_Required work_
Below this line is the material. Write out only its lines from the one containing "Accept [button] (42, 2564)" through the one containing "Museums (62, 142)", both kept, exactly.

_Records shown_
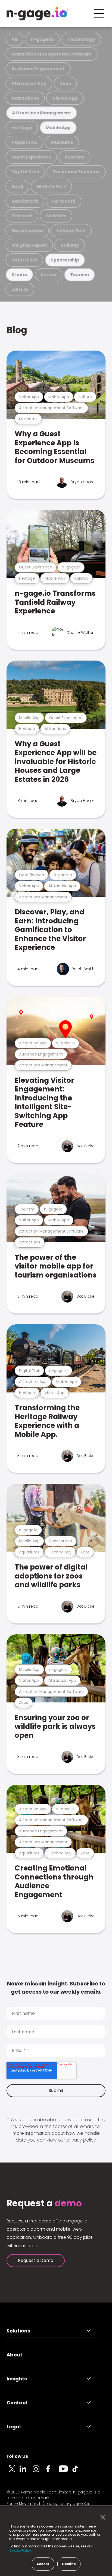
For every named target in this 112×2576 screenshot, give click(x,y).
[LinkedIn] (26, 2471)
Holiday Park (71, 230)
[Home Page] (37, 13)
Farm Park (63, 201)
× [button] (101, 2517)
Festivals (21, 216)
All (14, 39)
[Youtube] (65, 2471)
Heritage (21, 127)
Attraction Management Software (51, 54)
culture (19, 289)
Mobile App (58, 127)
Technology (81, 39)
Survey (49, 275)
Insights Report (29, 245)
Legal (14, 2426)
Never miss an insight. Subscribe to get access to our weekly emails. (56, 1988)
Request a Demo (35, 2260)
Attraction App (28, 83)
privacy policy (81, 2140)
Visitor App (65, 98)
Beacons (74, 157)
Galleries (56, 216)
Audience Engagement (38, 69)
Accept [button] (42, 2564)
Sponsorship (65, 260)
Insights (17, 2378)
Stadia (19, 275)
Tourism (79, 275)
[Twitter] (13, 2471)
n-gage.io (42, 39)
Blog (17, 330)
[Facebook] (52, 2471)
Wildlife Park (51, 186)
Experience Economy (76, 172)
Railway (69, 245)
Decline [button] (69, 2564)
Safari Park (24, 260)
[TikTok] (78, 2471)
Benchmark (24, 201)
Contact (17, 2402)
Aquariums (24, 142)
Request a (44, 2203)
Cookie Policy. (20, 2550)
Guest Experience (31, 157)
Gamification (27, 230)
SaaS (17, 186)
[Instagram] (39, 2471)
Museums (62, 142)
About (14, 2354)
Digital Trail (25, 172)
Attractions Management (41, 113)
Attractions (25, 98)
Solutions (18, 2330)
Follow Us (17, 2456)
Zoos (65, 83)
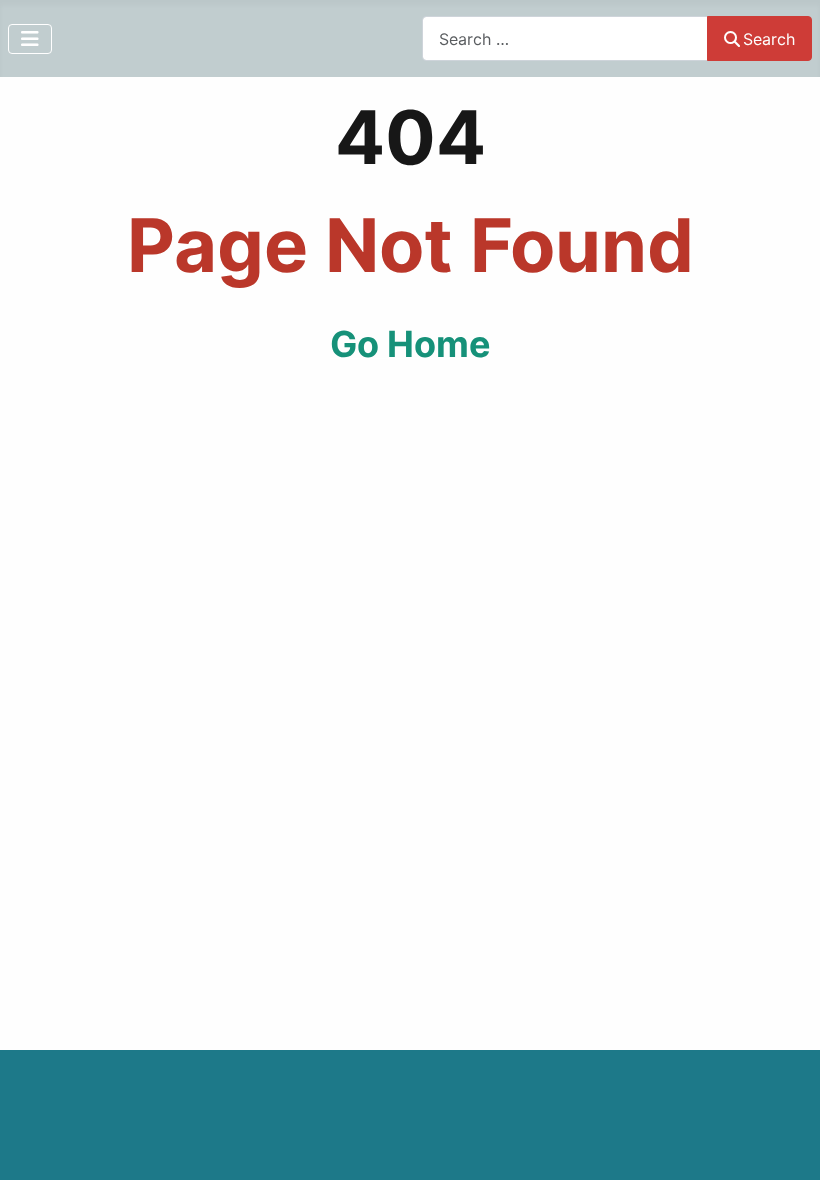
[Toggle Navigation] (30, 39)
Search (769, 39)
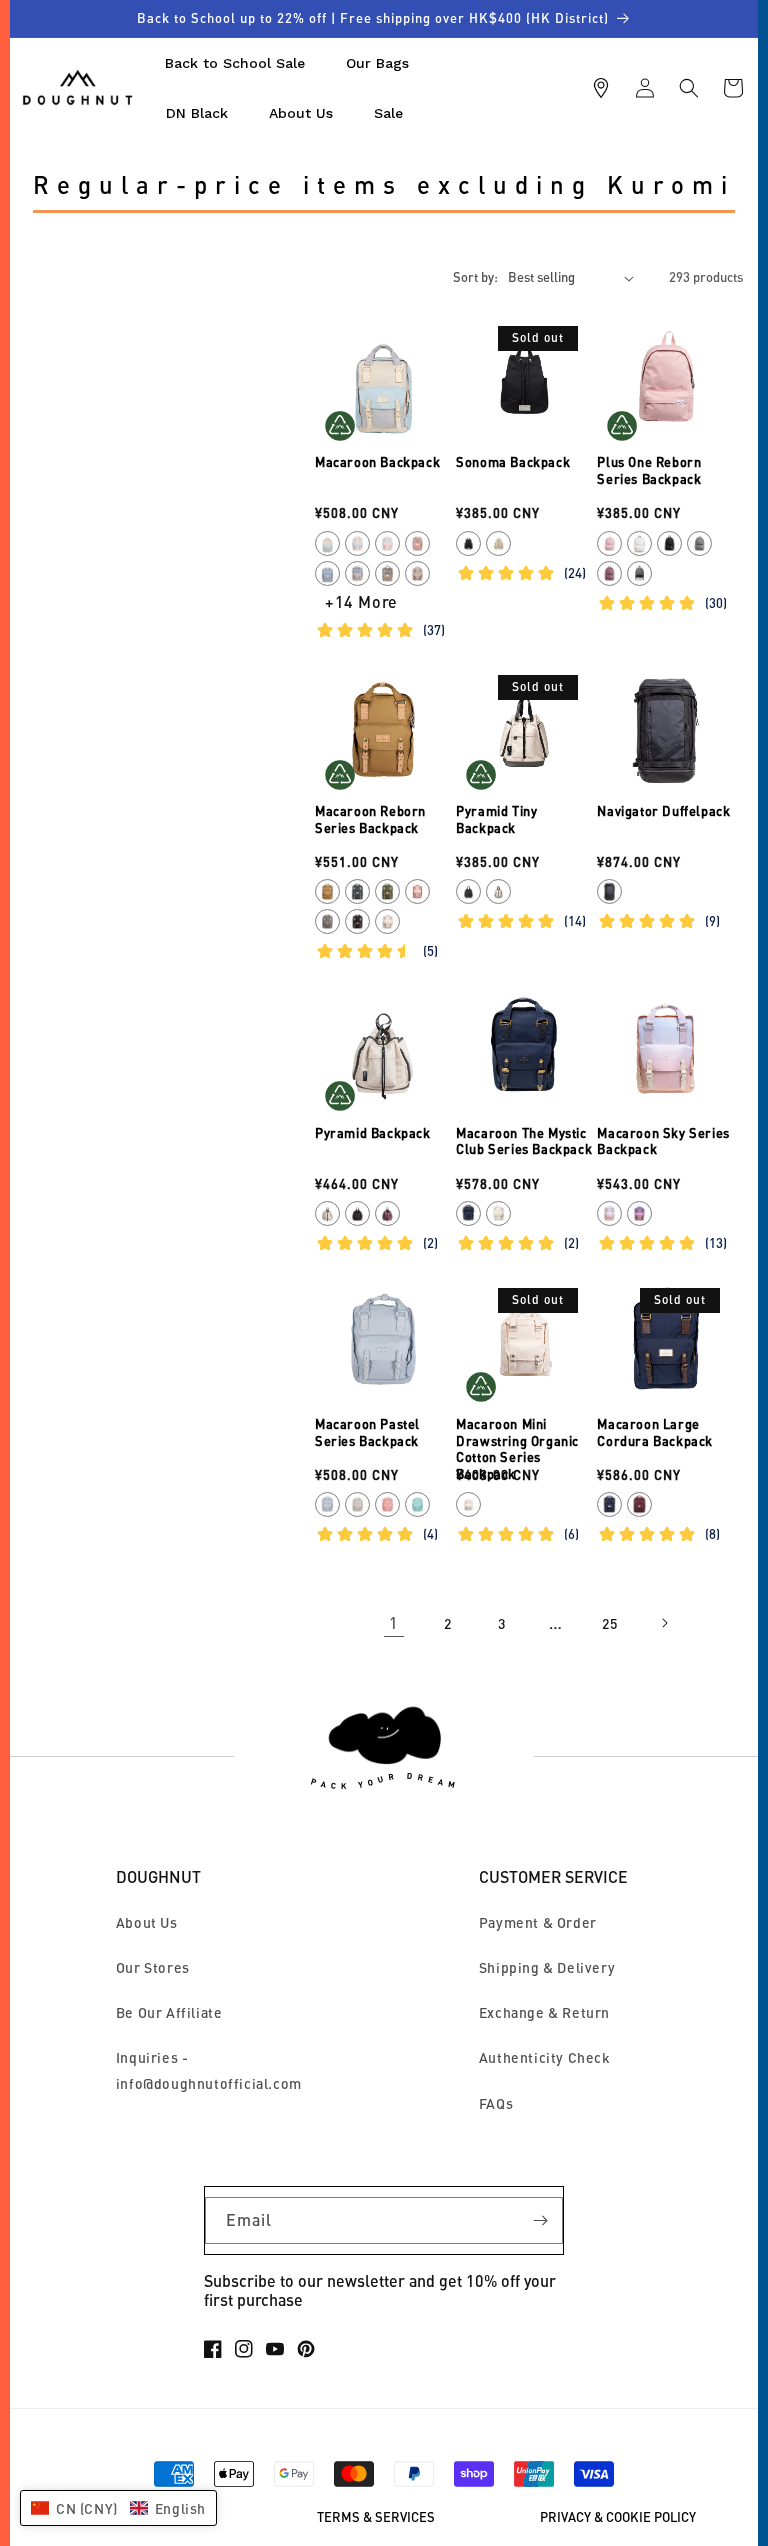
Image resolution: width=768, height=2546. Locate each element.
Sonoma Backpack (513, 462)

* * *

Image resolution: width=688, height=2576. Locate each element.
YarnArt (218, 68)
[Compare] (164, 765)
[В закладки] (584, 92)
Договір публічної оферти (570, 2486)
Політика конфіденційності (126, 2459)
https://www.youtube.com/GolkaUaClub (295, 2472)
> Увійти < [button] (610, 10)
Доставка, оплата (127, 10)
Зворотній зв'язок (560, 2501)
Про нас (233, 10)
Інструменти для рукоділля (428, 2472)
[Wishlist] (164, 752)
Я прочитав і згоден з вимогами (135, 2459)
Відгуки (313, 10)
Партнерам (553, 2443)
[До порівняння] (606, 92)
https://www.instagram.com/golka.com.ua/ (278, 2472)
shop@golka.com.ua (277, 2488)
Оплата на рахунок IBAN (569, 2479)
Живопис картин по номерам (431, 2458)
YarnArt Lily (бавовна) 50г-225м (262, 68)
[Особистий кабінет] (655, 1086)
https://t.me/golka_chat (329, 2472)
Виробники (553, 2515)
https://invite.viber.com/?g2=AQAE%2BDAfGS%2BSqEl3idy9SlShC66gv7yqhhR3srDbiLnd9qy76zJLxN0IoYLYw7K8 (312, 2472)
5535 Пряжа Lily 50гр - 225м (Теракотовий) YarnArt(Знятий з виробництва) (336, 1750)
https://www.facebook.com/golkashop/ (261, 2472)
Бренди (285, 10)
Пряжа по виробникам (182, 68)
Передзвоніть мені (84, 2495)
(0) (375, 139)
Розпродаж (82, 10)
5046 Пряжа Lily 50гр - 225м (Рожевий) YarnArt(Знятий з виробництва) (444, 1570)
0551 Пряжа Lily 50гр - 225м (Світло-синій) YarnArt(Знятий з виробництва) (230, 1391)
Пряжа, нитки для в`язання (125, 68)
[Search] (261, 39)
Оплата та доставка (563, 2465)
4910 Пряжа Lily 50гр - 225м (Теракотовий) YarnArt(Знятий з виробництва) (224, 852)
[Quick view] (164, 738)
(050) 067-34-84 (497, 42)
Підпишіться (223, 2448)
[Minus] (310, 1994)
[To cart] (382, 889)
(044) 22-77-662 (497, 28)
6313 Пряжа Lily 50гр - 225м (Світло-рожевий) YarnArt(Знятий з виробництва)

_Task response_
Accept [button] (42, 2564)
Sponsorship (65, 260)
Insights (17, 2378)
Stadia (19, 275)
Tourism (79, 275)
[Twitter] (13, 2471)
n-gage.io (42, 39)
Blog (17, 330)
[Facebook] (52, 2471)
Wildlife Park (51, 186)
Experience Economy (76, 172)
Railway (69, 245)
Decline [button] (69, 2564)
Safari Park (24, 260)
[TikTok] (78, 2471)
Benchmark (24, 201)
Contact (17, 2402)
Aquariums (24, 142)
Request a (44, 2203)
Cookie Policy. (20, 2550)
Guest Experience (31, 157)
Gamification (27, 230)
SaaS (17, 186)
[Instagram] (39, 2471)
Museums (62, 142)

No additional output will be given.